* Entries for locating text and elements *
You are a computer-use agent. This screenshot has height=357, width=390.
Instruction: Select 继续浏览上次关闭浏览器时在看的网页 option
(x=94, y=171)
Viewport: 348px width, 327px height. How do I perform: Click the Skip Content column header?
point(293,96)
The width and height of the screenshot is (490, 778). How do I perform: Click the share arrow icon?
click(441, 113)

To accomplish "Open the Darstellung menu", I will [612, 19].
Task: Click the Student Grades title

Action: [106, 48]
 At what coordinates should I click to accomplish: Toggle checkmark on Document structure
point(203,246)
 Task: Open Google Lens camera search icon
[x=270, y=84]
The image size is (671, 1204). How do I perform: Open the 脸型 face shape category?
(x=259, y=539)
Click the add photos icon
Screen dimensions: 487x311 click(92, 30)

* Description of the task *
Arrange the lines of the listing that begin at the line containing "Task: Open Google Lens camera search icon" and run through its end as a numbered list, skipping any blank lines.

* Solution to the problem *
1.  Task: Open Google Lens camera search icon
2. [x=270, y=84]
3. The image size is (671, 1204). How do I perform: Open the 脸型 face shape category?
4. (x=259, y=539)
5. Click the add photos icon
6. Screen dimensions: 487x311 click(92, 30)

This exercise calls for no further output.